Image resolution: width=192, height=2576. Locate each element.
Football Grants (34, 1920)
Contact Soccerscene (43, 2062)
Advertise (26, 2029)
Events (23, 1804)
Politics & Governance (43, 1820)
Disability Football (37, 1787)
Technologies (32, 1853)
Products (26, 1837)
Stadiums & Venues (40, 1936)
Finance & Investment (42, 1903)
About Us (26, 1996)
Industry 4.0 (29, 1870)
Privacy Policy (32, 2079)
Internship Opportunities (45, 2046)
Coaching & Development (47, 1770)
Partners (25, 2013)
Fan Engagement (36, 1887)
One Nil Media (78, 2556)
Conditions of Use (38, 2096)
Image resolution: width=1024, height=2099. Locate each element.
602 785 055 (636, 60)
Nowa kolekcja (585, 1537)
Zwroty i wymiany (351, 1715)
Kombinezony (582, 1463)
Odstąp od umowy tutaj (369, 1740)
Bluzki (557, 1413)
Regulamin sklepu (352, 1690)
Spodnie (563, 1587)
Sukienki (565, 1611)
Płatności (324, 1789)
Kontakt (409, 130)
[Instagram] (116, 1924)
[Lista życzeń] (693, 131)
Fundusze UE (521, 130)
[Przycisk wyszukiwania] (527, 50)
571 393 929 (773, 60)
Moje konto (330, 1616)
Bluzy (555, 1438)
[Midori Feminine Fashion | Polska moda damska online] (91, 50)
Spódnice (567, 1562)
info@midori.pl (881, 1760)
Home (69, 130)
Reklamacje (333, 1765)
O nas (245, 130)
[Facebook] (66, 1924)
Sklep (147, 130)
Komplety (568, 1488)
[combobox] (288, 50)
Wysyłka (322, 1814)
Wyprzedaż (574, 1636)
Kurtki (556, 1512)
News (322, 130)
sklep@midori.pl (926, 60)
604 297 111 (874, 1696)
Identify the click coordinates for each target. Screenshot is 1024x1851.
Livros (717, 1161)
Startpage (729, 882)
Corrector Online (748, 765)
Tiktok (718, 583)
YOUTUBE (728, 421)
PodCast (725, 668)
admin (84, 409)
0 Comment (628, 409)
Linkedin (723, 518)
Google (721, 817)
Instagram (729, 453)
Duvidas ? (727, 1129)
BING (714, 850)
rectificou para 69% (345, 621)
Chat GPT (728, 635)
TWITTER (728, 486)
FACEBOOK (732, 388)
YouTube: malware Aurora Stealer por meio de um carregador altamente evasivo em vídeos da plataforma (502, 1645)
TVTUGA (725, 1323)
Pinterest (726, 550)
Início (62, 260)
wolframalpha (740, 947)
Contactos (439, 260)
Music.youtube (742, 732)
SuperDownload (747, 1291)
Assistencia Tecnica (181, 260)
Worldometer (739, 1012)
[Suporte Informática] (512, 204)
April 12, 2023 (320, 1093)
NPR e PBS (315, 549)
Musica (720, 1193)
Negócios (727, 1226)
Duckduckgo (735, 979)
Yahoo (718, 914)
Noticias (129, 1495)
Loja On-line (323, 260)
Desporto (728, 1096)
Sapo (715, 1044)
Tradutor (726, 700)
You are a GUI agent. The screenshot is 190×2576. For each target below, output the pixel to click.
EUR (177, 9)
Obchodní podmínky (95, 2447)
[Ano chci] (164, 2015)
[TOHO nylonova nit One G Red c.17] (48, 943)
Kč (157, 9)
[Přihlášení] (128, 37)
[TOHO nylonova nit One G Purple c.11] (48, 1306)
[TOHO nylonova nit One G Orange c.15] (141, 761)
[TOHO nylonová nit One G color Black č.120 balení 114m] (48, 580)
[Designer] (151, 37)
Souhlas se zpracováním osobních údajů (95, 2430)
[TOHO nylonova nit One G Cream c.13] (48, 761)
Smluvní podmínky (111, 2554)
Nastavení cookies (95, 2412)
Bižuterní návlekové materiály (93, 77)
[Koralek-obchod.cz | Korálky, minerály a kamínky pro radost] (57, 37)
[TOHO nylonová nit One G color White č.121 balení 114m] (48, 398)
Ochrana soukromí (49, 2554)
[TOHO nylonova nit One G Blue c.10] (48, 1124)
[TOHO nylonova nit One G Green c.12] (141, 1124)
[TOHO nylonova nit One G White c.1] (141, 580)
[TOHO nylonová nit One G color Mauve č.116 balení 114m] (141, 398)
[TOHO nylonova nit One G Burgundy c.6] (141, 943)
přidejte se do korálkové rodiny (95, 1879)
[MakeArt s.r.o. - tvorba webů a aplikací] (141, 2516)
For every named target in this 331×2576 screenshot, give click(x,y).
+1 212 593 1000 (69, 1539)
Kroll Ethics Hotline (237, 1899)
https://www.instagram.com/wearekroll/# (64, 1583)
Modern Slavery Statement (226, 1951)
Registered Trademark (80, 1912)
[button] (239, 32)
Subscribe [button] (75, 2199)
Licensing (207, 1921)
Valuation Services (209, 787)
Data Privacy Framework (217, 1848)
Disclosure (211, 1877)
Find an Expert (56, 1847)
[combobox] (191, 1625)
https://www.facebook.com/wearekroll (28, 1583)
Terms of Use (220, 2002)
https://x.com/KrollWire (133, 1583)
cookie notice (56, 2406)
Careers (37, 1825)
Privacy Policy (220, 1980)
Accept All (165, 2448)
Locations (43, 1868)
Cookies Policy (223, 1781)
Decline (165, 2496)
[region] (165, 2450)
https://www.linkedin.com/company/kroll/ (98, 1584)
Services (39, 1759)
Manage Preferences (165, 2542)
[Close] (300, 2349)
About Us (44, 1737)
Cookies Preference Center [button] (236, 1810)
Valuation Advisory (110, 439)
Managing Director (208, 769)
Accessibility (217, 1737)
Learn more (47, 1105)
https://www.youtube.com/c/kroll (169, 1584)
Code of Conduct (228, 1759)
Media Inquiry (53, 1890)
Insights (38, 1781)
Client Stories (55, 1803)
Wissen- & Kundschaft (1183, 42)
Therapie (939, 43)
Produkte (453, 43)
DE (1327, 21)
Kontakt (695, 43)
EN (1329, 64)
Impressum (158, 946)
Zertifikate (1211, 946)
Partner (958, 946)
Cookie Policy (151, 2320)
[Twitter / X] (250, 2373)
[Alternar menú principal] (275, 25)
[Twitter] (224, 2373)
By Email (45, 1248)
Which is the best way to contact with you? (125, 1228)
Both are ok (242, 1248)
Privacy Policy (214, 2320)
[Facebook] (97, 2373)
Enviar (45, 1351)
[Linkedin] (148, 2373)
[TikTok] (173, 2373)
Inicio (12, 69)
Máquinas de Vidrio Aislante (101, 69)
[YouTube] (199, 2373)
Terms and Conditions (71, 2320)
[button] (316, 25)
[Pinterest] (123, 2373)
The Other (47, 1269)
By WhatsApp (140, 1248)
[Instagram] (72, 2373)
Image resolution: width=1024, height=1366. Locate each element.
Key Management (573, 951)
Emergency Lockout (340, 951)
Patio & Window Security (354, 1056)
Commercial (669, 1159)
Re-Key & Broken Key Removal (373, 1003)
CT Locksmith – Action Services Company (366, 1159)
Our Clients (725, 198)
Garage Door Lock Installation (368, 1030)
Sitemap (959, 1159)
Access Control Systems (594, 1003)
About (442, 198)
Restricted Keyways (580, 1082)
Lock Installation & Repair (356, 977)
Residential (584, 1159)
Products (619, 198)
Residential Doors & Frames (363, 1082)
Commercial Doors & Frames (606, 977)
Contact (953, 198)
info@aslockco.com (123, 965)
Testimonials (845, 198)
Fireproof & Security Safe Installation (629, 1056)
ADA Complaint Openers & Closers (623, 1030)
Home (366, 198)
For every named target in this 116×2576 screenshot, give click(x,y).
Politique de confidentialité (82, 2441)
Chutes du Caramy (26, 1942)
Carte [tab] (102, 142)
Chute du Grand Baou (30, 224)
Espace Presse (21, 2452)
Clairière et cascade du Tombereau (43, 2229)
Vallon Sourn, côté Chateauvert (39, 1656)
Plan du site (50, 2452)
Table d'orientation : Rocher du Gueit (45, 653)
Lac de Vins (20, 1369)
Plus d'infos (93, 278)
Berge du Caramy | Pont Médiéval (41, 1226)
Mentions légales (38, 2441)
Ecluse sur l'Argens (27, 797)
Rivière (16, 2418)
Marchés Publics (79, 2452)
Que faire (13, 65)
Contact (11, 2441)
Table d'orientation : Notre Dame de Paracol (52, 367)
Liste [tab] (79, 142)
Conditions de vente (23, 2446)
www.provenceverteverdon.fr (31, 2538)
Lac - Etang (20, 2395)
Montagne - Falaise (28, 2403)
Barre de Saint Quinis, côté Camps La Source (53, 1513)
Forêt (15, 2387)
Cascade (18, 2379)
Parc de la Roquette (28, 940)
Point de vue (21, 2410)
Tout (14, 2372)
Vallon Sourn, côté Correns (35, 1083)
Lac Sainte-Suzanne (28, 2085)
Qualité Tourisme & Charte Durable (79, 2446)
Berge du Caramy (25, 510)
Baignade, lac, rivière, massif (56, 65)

════════════════

Note down each line above where the word "resolution" occurs.

### SOLUTION FOR THIS PROBLEM
Image resolution: width=192, height=2576. Locate each element.
Image resolution: width=1024, height=2099. Locate each element.
Image resolution: width=1024, height=1366. Locate each element.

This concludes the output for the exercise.